▶ Given instruction a: Decide whether each statement agrees with the worst-week analysis text, answering yes or no and quoting the deciding words of the text: (i) weekly returns are built by resampling daily returns; (ii) the worst week is found with idxmax; (iii) the data for that week starts seven days before the worst week.
::: Text :::
Step 2.4: Worst-Week Analysis¶

# Identify worst week
daily_returns = results.returns.resample('D').sum()
weekly_returns = daily_returns.resample('W').sum()
worst_week = weekly_returns.idxmin()

# Analyze that week
worst_week_data = data[worst_week - pd.Timedelta(days=7):worst_week]
worst_week_trades = trades[trades['date'].between(worst_week - pd.Timedelta(days=7), worst_week)]

# Document findings
print(f"Worst week: {worst_week}")
print(f"Return: {weekly_returns[worst_week]:.2%}")
print(f"Trades: {len(worst_week_trades)}")
print(f"Win rate: {worst_week_trades['profitable'].mean():.2%}")

Step 2.5: Sensitivity Analysis¶

# Parameter sensitivity sweep
base_params = strategy.get_params()
:::
▶ Given instruction b: In the entries under Records, replace "Task" with "Instruction" from the line with "Visit My OPSWAT Portal link" through the end of the entries, changing nothing else. Give only those lines and leave out the pictures.
::: Task inputs :::
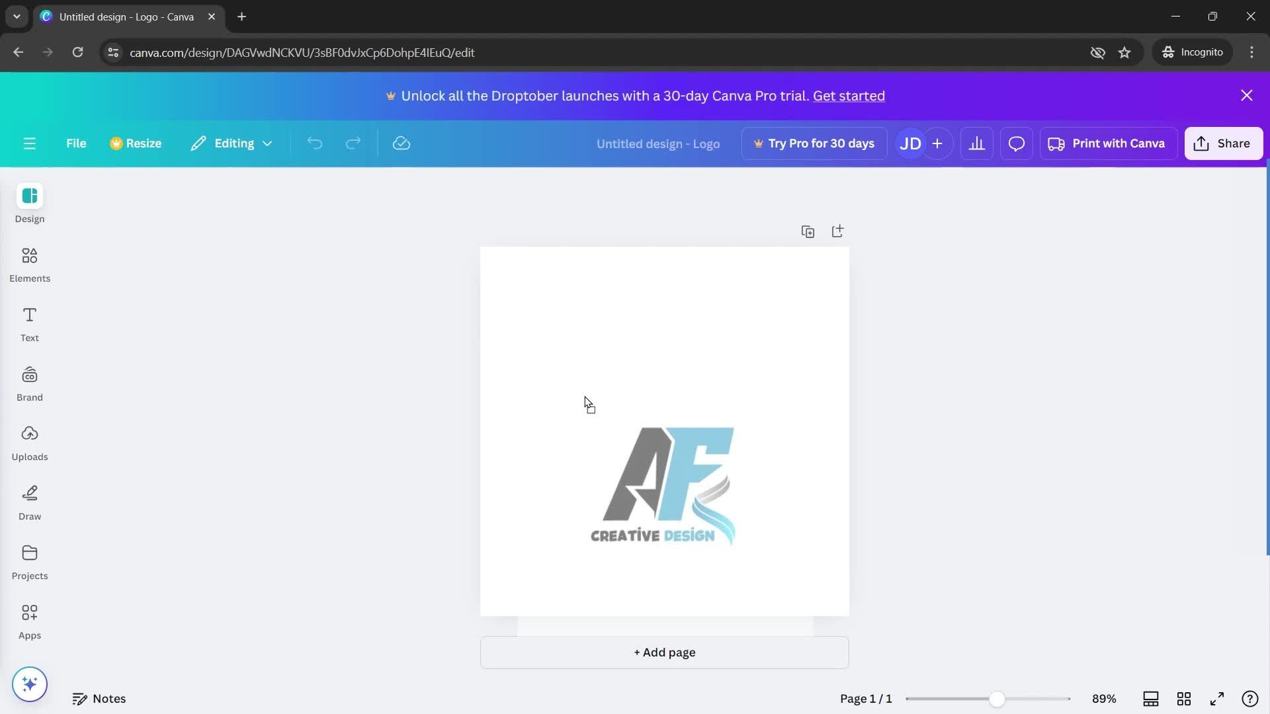
Task: Open the Projects panel
Action: (x=29, y=563)
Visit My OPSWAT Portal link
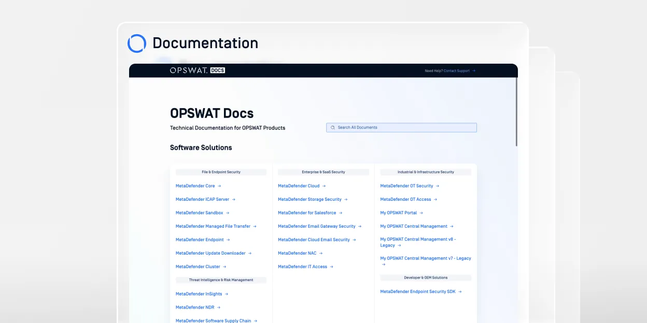The height and width of the screenshot is (323, 647). pyautogui.click(x=398, y=213)
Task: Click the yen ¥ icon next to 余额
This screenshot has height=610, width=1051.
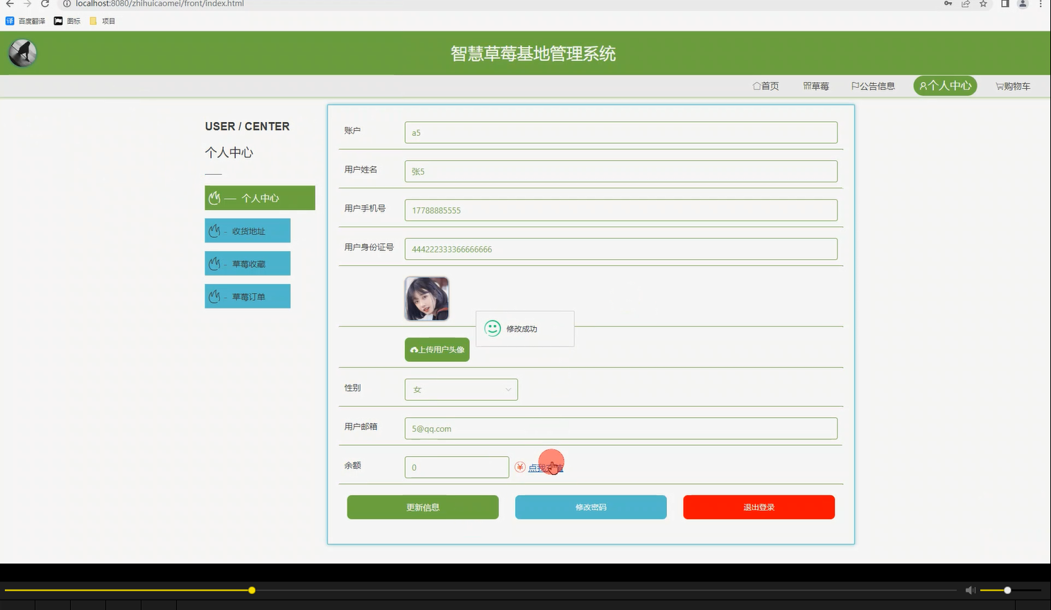Action: coord(520,467)
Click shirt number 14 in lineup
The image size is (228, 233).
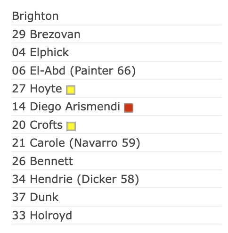pyautogui.click(x=19, y=107)
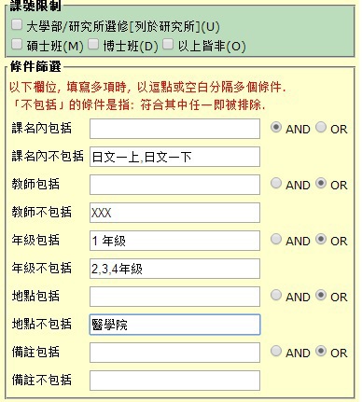Pick AND for 備註包括
The image size is (362, 402).
(276, 351)
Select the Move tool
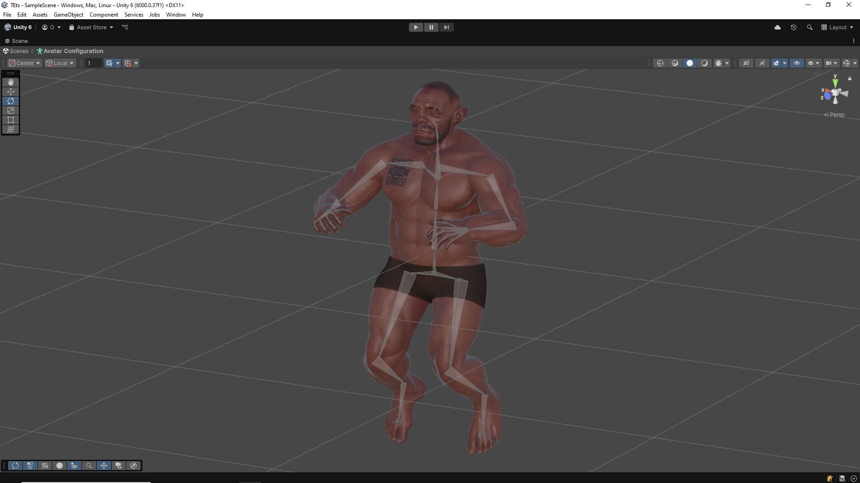This screenshot has width=860, height=483. point(11,92)
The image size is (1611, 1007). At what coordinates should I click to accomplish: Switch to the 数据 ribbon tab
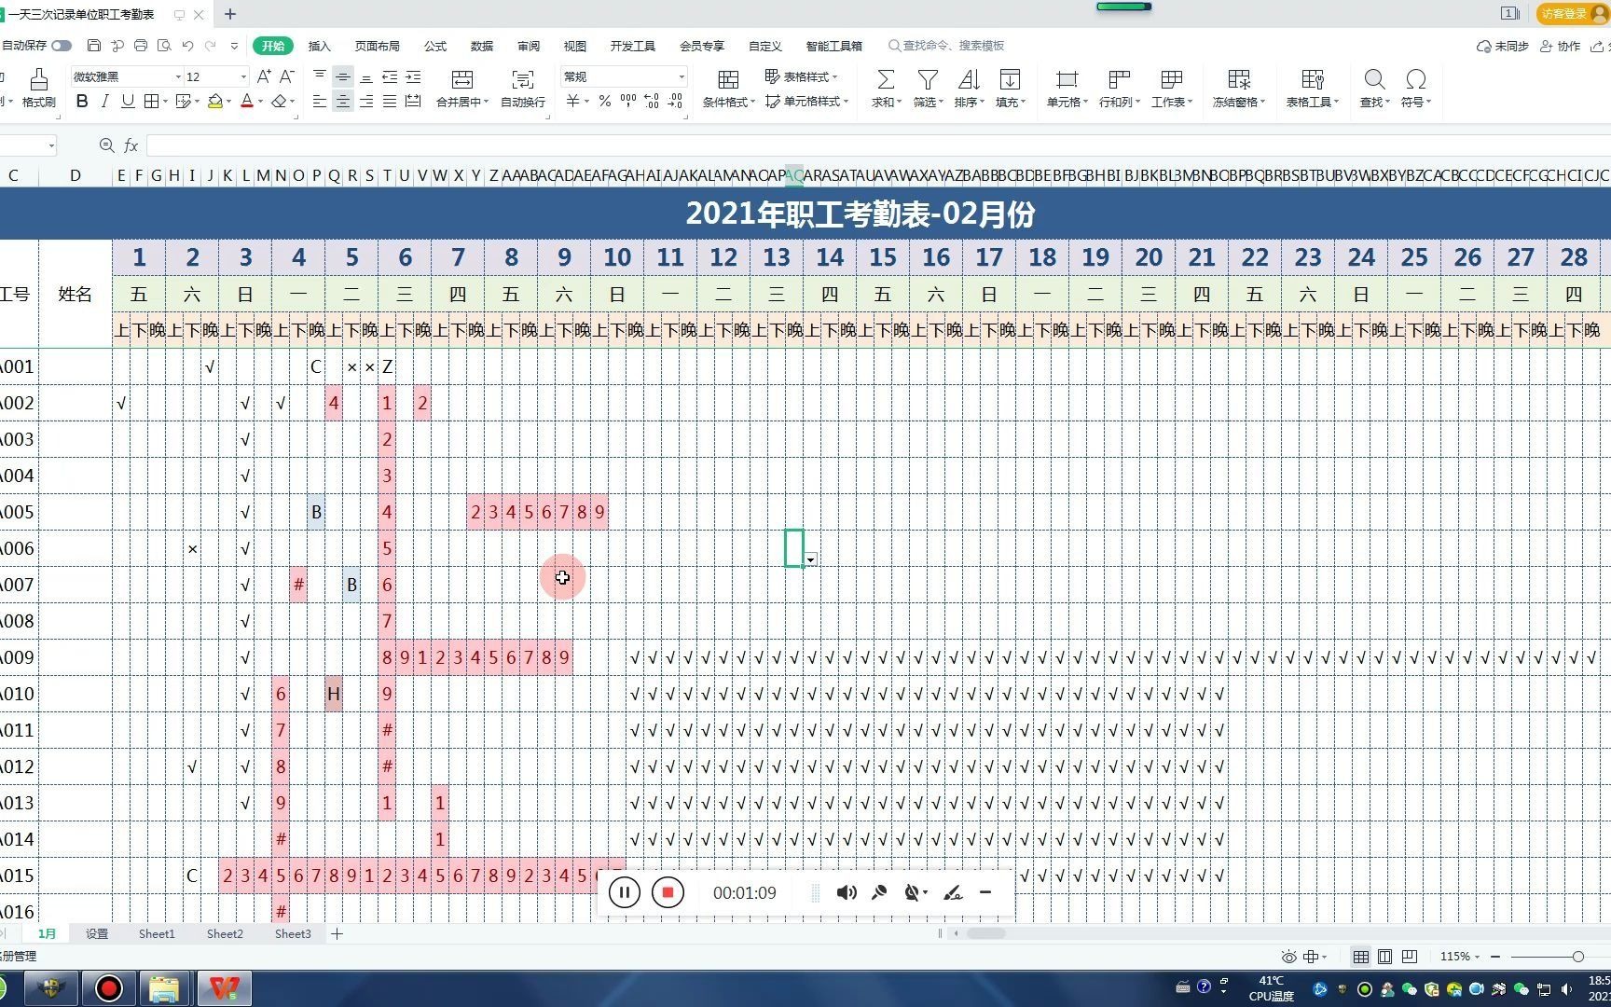click(x=481, y=45)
:::
▶ Task output a:
(i) Yes: "weekly_returns = daily_returns.resample('W').sum()"
(ii) No: "worst_week = weekly_returns.idxmin()"
(iii) Yes: "worst_week_data = data[worst_week - pd.Timedelta(days=7):worst_week]"

▶ Task output b:
Visit My OPSWAT Portal link
The height and width of the screenshot is (323, 647). pyautogui.click(x=398, y=213)
Instruction: Click the yen ¥ icon next to 余额
This screenshot has height=610, width=1051.
Action: coord(520,467)
Click shirt number 14 in lineup
The image size is (228, 233).
pyautogui.click(x=19, y=107)
Pick AND for 備註包括
The image size is (362, 402).
(276, 351)
Select the Move tool
This screenshot has width=860, height=483. point(11,92)
The image size is (1611, 1007). At what coordinates should I click to accomplish: Switch to the 数据 ribbon tab
click(x=481, y=45)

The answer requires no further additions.